Wednesday, December 29, 2010

Living in Exile - A Foodie's Heaven or Hell?

Last night, several of my colleagues and I were gathered in a pub overlooking a partially frozen canal, drinking Heineken and snacking on bitterballen when one of them, an American, said "I don't care if Italian pizza is better, I miss Chicago-style."

F*ck yeah.

File:Giordano's Deep Dish Pizza.jpg
Yummy is a matter of culture
Photo by ninjapoodles
I've had Italian pizza in both Milan and Pisa and I agree, the artery-clogging, cheese-laden, fat dripping fat-fests that we call Chicago style pizza are awesome and better. For me. Of course, having grown up with the typical high-fat American diet means I'm used to this, but many "purists" would be horrified by this.

Here's my short message to purists: stuff it.

I love great coffee. I used to run espresso stands for a living and I can tell you in exquisite detail what it takes to make that perfect espresso and when I make coffee at home, I filter because the French press (a.k.a. the "сafetière") doesn't properly filter the oils. I use filtered water, good beans, and truly enjoy a nice cup in the morning. A good Sumatran mandheling is particularly delightful.

I also keep instant coffee on hand, to the horror of some of my coffee-loving friends back home. When I first moved to the UK, I was served a cup of instant coffee and I bravely kept a straight face but I was pleasantly surprised. It tasted different, but it wasn't bad at all. It was only my coffee snobbishness which kept me from discovering this before.

Mustard at Apple Pan
Better than purists will admit
Photo by Marshall Astor
Mustard is the same way. I love Dijon, I can't stand Colemans, but French's mustard is damned tasty. Honestly, it's tasty. I hear a lot of foodies sneer at it, but much of our tastes are from the food we grew up with, not from whether or not things are intrinsically delicious. I still have trouble with most French cheeses as frankly, they smell wrong. My wife grew up with them, of course, and she loves them. You can't get them in the US as they're generally made with unpasteurized cheese and thanks to the loving attentions of Monsanto, there's no way in hell I'd want unpasteurized dairy products from the US.

I also miss fried chicken. Sure, you can buy it over here, but good fried chicken is very hard to find in the US; you're not going to find it in Europe unless you make it yourself. That means that you pan fry it, not deep fry it, you have to marinate the chicken properly (I recommend buttermilk), and basically it takes a long time to make a delicious dish that my wife nonetheless hates because fried foods simply aren't very common in France and what little you can get over here is, as mentioned, typically awful.

There are surprises, though. There's a decent Mexican restaurant tucked away in a small town in Germany, but you'd never know it because the food is lousy.
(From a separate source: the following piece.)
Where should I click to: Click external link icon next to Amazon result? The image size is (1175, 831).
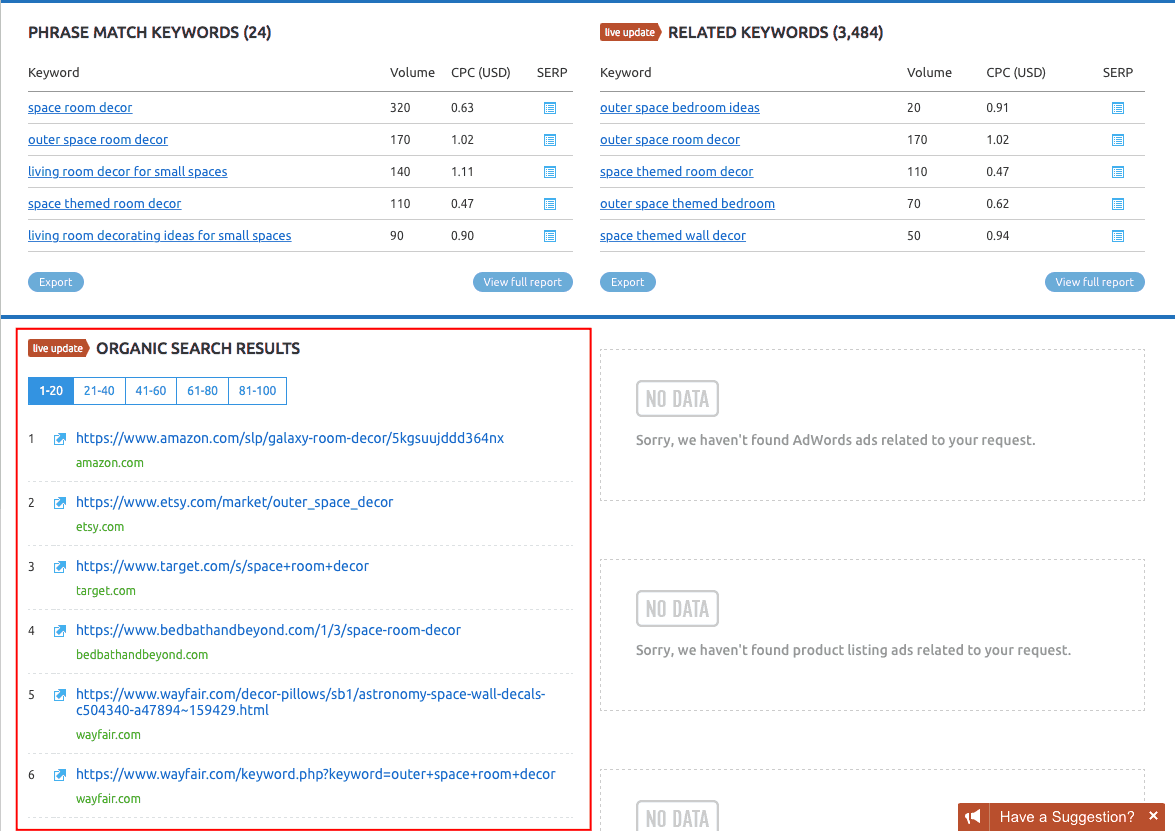pos(60,438)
However, the chef is Mexican and my father, a Texan who's lived in Europe for forty years, sometimes calls up the restaurant — a day in advance, mind you — and orders dinner. The chef is happy to see him because he can make Mexican food "properly" and not serve up the crap you foist off on the tourists. In fact, a friend tells me of two Mexican restaurants which opened in Leeds, one run by a Mexican family and serving authentic food and another which didn't go out of business.
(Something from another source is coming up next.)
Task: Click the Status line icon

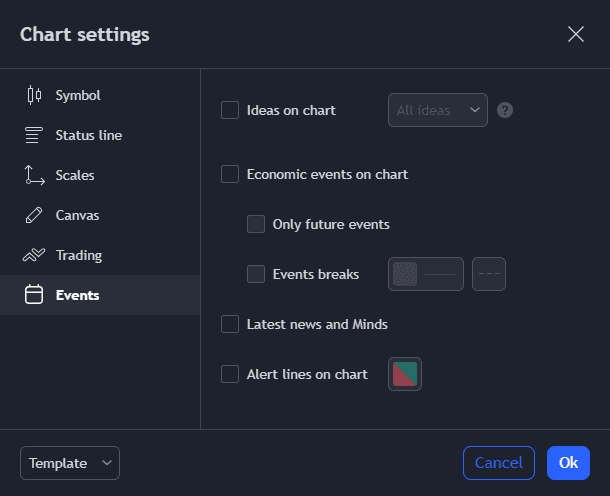Action: click(x=34, y=135)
I used to think I enjoyed French food. Now that I have a French wife, I've discovered that I love French food. It is not, however, anything like the "French" cuisine I had back in the states. It's rich, complex, often annoyingly healthy and should be tried by everyone. You might be surprised. When I was living in the US, I hated Indian food. I had friends in both Portland and San Francisco try to take me to "good" Indian restaurants. Barf on a plate as far as I was concerned. The UK changed my mind. I'm pretty damned sure they invaded all of those countries to gain better access to good food and with Indian food, they've scored a winner. But why is it so different from what I had in the US? Probably because it's authentic, but that doesn't mean that the US can't do international food. Portland had much better Japanese and Thai restaurants than the UK. I'm convinced that you can't get a decent pad see ew in London. I make a decent one, but I had to look up authentic Thai recipes to make sure I was doing it right. Portland restaurants generally did fine. Every London restaurant I went to screwed it up. And don't get me started about the sushi restaurant which offered a "sumo" roll: rice stuffed with lettuce.
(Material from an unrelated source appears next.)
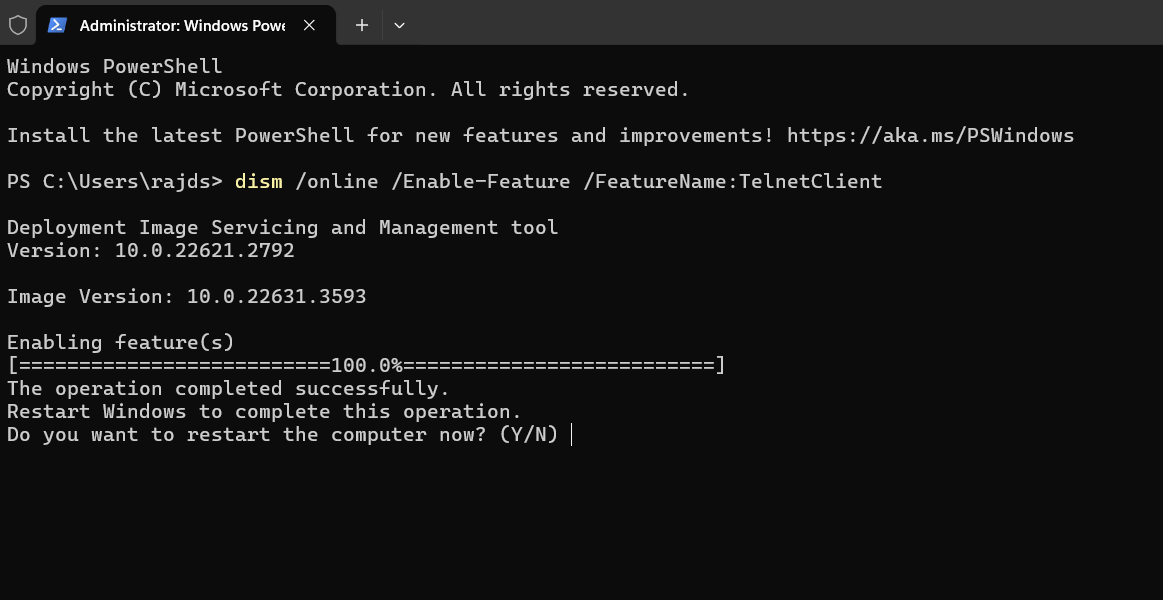Click the PowerShell icon on the tab
This screenshot has width=1163, height=600.
coord(58,25)
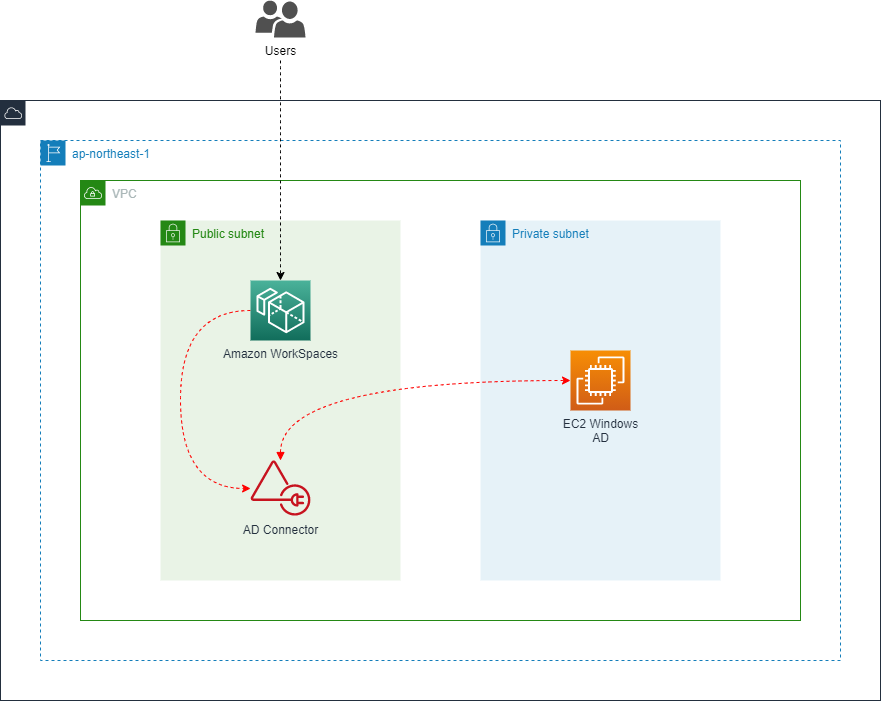
Task: Select the ap-northeast-1 region flag icon
Action: pyautogui.click(x=53, y=153)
Sometime this summer, I'm going to have to have a barbeque, make my own sauce and invite a bunch of friends over. If I'm really energetic, I'll make enchiladas, too. Sure, you generally don't serve those at a barbeque, but damn it, people should know that much of the food from my home country isn't the abominations they've been led to believe (case in point: there's no such thing as a "chicken" fajita). There's a lot of fantastic food over here, but I appreciate a lot of US and Tex-Mex cooking more than ever.

So to all foodies everywhere: there's some great food out there, but put aside your prejudices. Or if, like me, you can't, at least admit that your taste in food is cultural, not innate. There's just no way you're going to convince me that lutefisk is anything more than a Norwegian practical joke.